Audio Primer

Sound occurs because of a vibration of molecules that arrives at our ears as a wave. Typically the molecules vibrating are air, but sound also propagates through other mediums including liquids and solids.

The rate at which the molecules vibrate determines the pitch of the sound, whereas the amount (amplitude) of vibration determines the volume. The rate of vibration is known as the frequency and is measured in hertz. One hertz represents one complete cycle or vibration per second. A person with unimpaired hearing is able to perceive sound from around 20Hz to around 20KHz (20,000 Hertz). However, human perception isn't evenly distributed across that frequency range: Far more attention or emphasis is given to the lower frequency range that, perhaps not surprisingly, matches the frequency contained in human speech. Transforming the frequency scale to a log representation provides a reasonable first approximation of the “weight” given to different frequencies by our hearing system. Figure 7.4 (shown earlier) shows the perceptually critical bands of hearing.

Nearly every sound, with the exception of pure tones generated musically or automatically, is a complex amalgam of vibrations at different frequencies. It is the sum of these individual vibrations and their amplitudes (strengths or volumes) that make up the sound. Thus, not only can a sound be described, but also composed or generated by detailing the individual frequencies (and their amplitudes) that compose it. Similarly, a sound can be altered by changing the frequency or amplitude of one or more of the pure tones that compose it. This type of functionality is available in some of the more sophisticated audio studio applications.

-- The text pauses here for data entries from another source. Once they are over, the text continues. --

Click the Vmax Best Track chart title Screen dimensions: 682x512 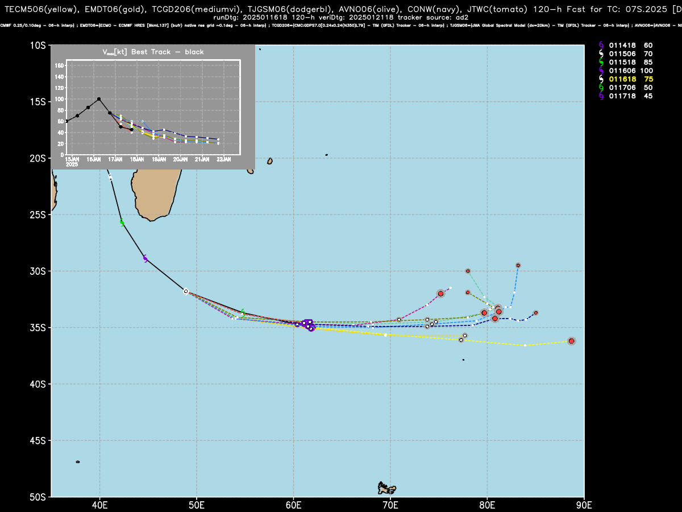click(x=153, y=52)
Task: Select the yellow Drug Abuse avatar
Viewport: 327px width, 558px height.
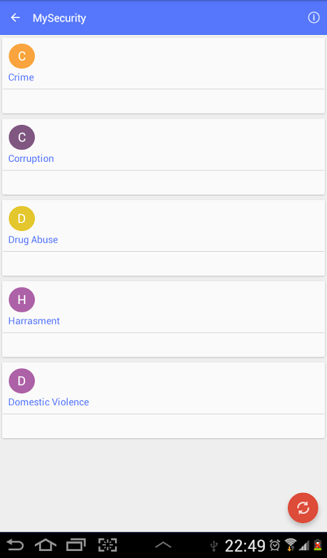Action: pos(22,218)
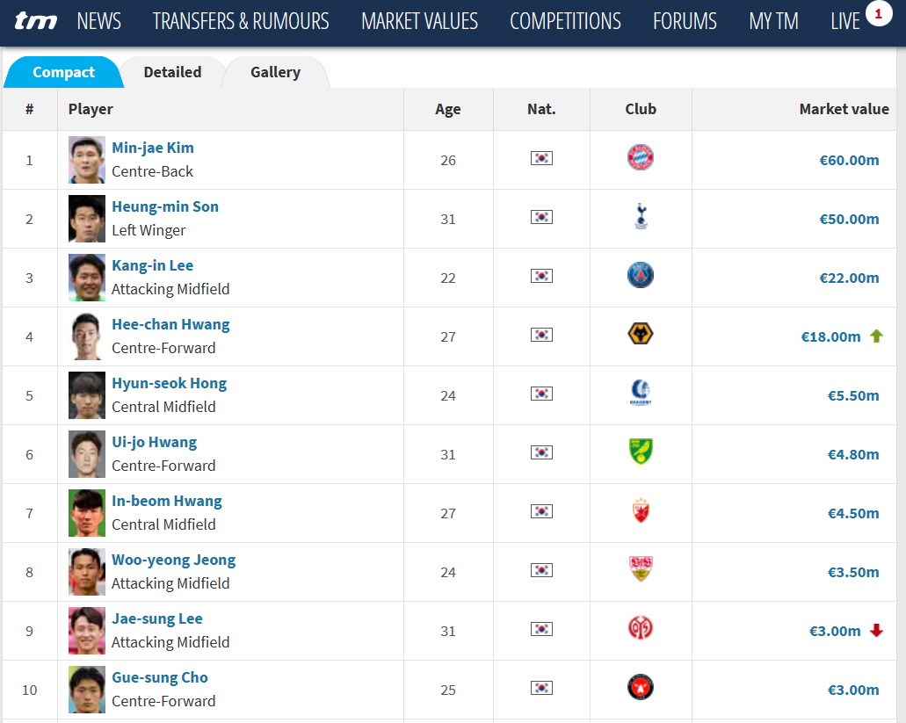Open the Bayern Munich club crest

pyautogui.click(x=641, y=158)
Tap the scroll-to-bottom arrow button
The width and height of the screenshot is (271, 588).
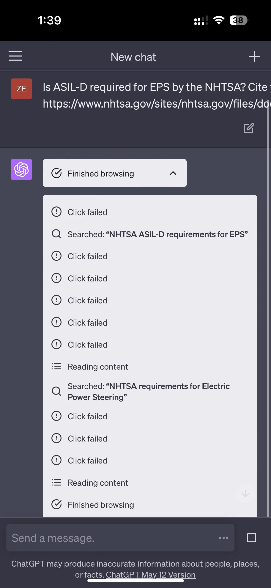(x=245, y=494)
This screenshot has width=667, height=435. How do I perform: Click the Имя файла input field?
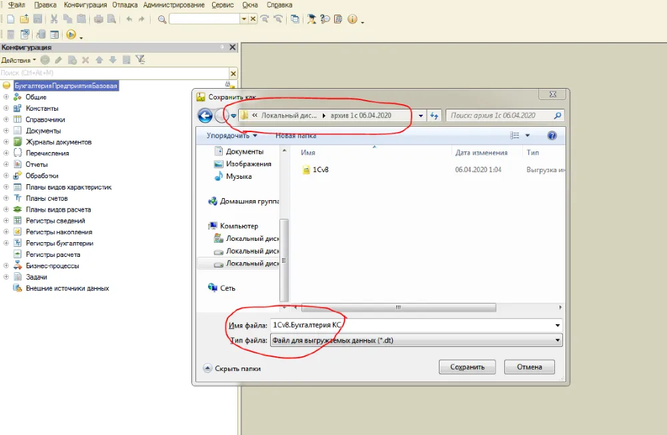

Normal sounds such as speech, music, and much of what we consider noise (for example, traffic or office sounds) aren't static and unvarying but constantly changing in their component frequency and amplitude characteristics. Indeed it is that fundamental time varying property that allows us to generate speech as a sequence of sounds (phonemes) and music as a sequence of notes.

Sound, arriving as it does, is inherently an analogue quantity. Digitization is the process of transforming an analogue sound into a digital representation. Dedicated hardware, such as a PC's soundcard, is required to perform this task of analogue-to-digital (A-to-D) conversion as well as the inverse digital-to-analogue (D-to-A) conversion when a digital sound is to be presented (sent to speakers).

In performing digitization, two choices must be made, which both significantly impact the quality of the recorded (in the computer) sound and the size of the resulting media object (file if it is saved or conversely bandwidth required if it is being transmitted). These are the sampling frequency and the quantization level.

The first choice is the sampling rate (frequency)—the number of times per second that the sound will be captured (turned into a number). It is vital for the sound to be sampled frequently enough to capture its ever-changing nature and the frequency of the individual components of each sound. The Nyquist Theorem exactly describes this relationship between sampling frequency and frequency of the signal being captured. If a signal is being sampled at frequency fn, only signals up to fn/2 will be accurately represented. For instance, the sampling rate used for audio CDs is 44.1KHz (44,100 Hertz), meaning that all sounds up to 22.05KHz will be reliably captured: quite sufficient for the human ear. However if a lower sampling rate is used (as is often done), the higher frequency components of the sound won't be represented correctly. For instance, if sampling at 11,025Hz (a submultiple of 44.1KHz that is often used), nothing above 5.5KHz would be correctly represented. Not only could this result in the loss of an important part of the sound, but also it tends to adversely affect perceptions of naturalness because nearly all sounds have resonances that extend into the higher frequencies.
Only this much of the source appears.